DATASET:
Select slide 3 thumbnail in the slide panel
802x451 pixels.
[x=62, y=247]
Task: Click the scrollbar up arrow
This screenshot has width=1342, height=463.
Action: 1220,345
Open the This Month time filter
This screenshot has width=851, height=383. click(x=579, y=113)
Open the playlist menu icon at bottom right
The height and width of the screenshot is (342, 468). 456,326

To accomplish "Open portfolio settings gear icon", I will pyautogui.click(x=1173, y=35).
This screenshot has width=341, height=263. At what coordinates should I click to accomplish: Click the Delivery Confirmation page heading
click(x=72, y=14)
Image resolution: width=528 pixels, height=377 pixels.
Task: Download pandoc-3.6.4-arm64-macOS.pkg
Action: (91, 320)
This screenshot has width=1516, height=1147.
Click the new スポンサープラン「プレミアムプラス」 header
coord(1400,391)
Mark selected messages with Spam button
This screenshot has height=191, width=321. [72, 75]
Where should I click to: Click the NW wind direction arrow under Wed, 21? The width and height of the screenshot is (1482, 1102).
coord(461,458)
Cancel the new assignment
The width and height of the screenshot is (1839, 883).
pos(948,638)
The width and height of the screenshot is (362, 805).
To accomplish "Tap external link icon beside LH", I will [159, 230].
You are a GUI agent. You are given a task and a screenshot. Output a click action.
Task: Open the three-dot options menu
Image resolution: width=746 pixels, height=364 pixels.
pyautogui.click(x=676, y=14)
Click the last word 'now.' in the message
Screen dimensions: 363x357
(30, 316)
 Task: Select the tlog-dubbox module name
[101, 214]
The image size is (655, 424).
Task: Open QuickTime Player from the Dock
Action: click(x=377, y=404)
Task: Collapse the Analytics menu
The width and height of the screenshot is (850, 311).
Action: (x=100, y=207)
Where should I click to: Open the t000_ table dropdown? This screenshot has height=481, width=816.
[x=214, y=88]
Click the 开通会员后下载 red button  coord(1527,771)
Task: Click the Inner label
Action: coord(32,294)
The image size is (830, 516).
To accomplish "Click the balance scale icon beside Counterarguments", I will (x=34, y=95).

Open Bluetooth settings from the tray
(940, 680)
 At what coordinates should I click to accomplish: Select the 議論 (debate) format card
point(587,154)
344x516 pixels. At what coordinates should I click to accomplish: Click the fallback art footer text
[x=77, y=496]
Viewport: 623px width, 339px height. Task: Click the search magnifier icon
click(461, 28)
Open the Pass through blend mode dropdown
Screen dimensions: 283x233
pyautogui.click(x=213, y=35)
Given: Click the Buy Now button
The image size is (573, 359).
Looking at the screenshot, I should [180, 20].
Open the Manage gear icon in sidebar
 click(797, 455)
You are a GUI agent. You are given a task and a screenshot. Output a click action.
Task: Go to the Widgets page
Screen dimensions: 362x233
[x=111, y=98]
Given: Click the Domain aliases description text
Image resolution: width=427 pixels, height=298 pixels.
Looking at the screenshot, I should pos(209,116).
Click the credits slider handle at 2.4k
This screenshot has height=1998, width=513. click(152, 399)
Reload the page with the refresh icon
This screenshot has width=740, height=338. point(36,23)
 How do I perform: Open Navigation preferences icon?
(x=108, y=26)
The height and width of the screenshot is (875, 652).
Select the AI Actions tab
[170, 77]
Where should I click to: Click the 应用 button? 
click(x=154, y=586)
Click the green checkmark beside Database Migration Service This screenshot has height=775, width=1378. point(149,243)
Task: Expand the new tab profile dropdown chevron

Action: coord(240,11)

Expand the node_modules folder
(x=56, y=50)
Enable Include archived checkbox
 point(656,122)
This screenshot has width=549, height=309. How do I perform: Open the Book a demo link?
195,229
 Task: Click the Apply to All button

INSTRUCTION: Convert the entries from the line containing "Reload the page with the refresh icon" through the line containing "click(x=154, y=586)" into a JSON list of strings, one string per line, omitting blank lines.

SOLUTION:
[
  "Reload the page with the refresh icon",
  "This screenshot has width=740, height=338. point(36,23)",
  " How do I perform: Open Navigation preferences icon?",
  "(x=108, y=26)",
  "The height and width of the screenshot is (875, 652).",
  "Select the AI Actions tab",
  "[170, 77]",
  "Where should I click to: Click the 应用 button? ",
  "click(x=154, y=586)"
]